**Short task:**
Please reproduce each of the following records line for line, with no changes.
____
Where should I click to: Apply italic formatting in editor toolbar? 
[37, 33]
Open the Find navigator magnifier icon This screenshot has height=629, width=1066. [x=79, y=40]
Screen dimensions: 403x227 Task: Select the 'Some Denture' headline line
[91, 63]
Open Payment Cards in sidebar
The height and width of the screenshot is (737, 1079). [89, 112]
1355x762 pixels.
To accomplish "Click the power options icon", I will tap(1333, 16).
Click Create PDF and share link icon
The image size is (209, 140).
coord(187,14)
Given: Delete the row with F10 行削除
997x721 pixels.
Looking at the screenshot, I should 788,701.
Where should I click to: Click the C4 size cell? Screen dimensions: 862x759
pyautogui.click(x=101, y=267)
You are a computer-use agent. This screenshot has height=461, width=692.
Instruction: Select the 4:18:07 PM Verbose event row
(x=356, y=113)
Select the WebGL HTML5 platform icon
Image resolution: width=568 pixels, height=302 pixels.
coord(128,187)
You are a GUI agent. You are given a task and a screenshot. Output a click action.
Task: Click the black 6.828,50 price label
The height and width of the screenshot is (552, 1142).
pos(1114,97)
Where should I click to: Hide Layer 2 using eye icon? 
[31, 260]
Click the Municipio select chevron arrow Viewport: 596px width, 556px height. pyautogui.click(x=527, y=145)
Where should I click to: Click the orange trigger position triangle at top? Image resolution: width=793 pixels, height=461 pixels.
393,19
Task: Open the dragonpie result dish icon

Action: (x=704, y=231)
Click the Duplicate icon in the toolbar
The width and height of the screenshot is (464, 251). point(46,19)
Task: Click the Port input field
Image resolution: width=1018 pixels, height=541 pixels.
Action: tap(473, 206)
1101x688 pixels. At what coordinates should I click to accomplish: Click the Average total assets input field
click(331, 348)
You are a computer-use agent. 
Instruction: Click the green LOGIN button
____
**Full solution:**
Where should I click to: Apply italic formatting in editor toolbar? 
[37, 33]
Open the Find navigator magnifier icon This screenshot has height=629, width=1066. [x=79, y=40]
Screen dimensions: 403x227 Task: Select the 'Some Denture' headline line
[91, 63]
Open Payment Cards in sidebar
The height and width of the screenshot is (737, 1079). [89, 112]
1355x762 pixels.
To accomplish "Click the power options icon", I will tap(1333, 16).
Click Create PDF and share link icon
The image size is (209, 140).
coord(187,14)
Given: Delete the row with F10 行削除
997x721 pixels.
Looking at the screenshot, I should 788,701.
Where should I click to: Click the C4 size cell? Screen dimensions: 862x759
pyautogui.click(x=101, y=267)
You are a computer-use agent. This screenshot has height=461, width=692.
Instruction: Select the 4:18:07 PM Verbose event row
(x=356, y=113)
Select the WebGL HTML5 platform icon
Image resolution: width=568 pixels, height=302 pixels.
coord(128,187)
You are a GUI agent. You are given a task and a screenshot. Output a click action.
Task: Click the black 6.828,50 price label
The height and width of the screenshot is (552, 1142).
pos(1114,97)
Where should I click to: Hide Layer 2 using eye icon? 
[31, 260]
Click the Municipio select chevron arrow Viewport: 596px width, 556px height. pyautogui.click(x=527, y=145)
Where should I click to: Click the orange trigger position triangle at top? Image resolution: width=793 pixels, height=461 pixels.
393,19
Task: Open the dragonpie result dish icon

Action: (x=704, y=231)
Click the Duplicate icon in the toolbar
The width and height of the screenshot is (464, 251). point(46,19)
Task: Click the Port input field
Image resolution: width=1018 pixels, height=541 pixels.
Action: tap(473, 206)
1101x688 pixels. At what coordinates should I click to accomplish: Click the Average total assets input field
click(331, 348)
You are a computer-use agent. 
Instruction: Click the green LOGIN button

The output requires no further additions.